Re: [RFC PATCH net-next v5 2/2] net: add netmem to skb_frag_t

From: Mina Almasry
Date: Thu Jan 18 2024 - 08:57:16 EST


On Wed, Jan 17, 2024 at 10:54 AM Willem de Bruijn
<willemdebruijn.kernel@xxxxxxxxx> wrote:
>
> Mina Almasry wrote:
> > On Wed, Jan 17, 2024 at 10:00 AM Mina Almasry <almasrymina@xxxxxxxxxx> wrote:
> > >
> > > On Tue, Jan 16, 2024 at 4:16 AM Jason Gunthorpe <jgg@xxxxxxxxxx> wrote:
> > > >
> > > > On Tue, Jan 16, 2024 at 07:04:13PM +0800, Yunsheng Lin wrote:
> > > > > On 2024/1/16 8:01, Jason Gunthorpe wrote:
> > > > > > On Mon, Jan 15, 2024 at 03:23:33PM -0800, Mina Almasry wrote:
> > > > > >>>> You did not answer my question that I asked here, and ignoring this
> > > > > >>>> question is preventing us from making any forward progress on this
> > > > > >>>> discussion. What do you expect or want skb_frag_page() to do when
> > > > > >>>> there is no page in the frag?
> > > > > >>>
> > > > > >>> I would expect it to do nothing.

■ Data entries
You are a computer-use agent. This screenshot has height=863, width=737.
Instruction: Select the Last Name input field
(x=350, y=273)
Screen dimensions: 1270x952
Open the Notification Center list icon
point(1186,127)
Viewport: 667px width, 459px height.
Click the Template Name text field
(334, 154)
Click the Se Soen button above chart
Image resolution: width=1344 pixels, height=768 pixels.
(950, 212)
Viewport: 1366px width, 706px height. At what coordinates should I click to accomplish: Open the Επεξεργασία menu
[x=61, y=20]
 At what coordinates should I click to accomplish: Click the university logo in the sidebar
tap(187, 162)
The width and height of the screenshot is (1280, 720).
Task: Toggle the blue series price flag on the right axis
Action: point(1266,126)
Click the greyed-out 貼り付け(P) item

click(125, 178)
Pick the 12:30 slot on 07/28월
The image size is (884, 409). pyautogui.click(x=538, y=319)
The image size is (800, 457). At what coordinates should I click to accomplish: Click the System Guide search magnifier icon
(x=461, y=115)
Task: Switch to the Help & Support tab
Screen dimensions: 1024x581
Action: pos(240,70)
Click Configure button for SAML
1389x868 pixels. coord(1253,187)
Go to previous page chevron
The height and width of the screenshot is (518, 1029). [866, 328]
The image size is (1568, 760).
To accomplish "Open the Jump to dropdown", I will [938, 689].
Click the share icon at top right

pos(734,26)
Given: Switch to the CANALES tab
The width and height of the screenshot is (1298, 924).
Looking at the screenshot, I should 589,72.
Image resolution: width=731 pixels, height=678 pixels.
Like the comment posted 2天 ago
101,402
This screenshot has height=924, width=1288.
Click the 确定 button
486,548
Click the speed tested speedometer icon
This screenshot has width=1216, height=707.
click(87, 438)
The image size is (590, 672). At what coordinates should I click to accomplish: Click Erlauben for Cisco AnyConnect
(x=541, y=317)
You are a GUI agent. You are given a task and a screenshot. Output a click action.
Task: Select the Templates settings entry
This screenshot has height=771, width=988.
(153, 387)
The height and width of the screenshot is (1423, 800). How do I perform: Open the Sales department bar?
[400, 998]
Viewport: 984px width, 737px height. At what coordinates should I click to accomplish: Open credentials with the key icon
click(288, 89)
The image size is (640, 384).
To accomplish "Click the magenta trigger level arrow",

■ Set tasks
1. According to the netmem patch thread, what was expected of skb_frag_page() when there is no page in the frag?
2. Please rewrite the rows starting with the first one and going on through the line with "The image size is (884, 409).", putting "Window" in place of "Viewport" and keeping everything else unchanged.

■ Exercise answers
1. It was expected to do nothing.

2.
You are a computer-use agent. This screenshot has height=863, width=737.
Instruction: Select the Last Name input field
(x=350, y=273)
Screen dimensions: 1270x952
Open the Notification Center list icon
point(1186,127)
Window: 667px width, 459px height.
Click the Template Name text field
(334, 154)
Click the Se Soen button above chart
Image resolution: width=1344 pixels, height=768 pixels.
(950, 212)
Window: 1366px width, 706px height. At what coordinates should I click to accomplish: Open the Επεξεργασία menu
[x=61, y=20]
 At what coordinates should I click to accomplish: Click the university logo in the sidebar
tap(187, 162)
The width and height of the screenshot is (1280, 720).
Task: Toggle the blue series price flag on the right axis
Action: point(1266,126)
Click the greyed-out 貼り付け(P) item

click(125, 178)
Pick the 12:30 slot on 07/28월
The image size is (884, 409). pyautogui.click(x=538, y=319)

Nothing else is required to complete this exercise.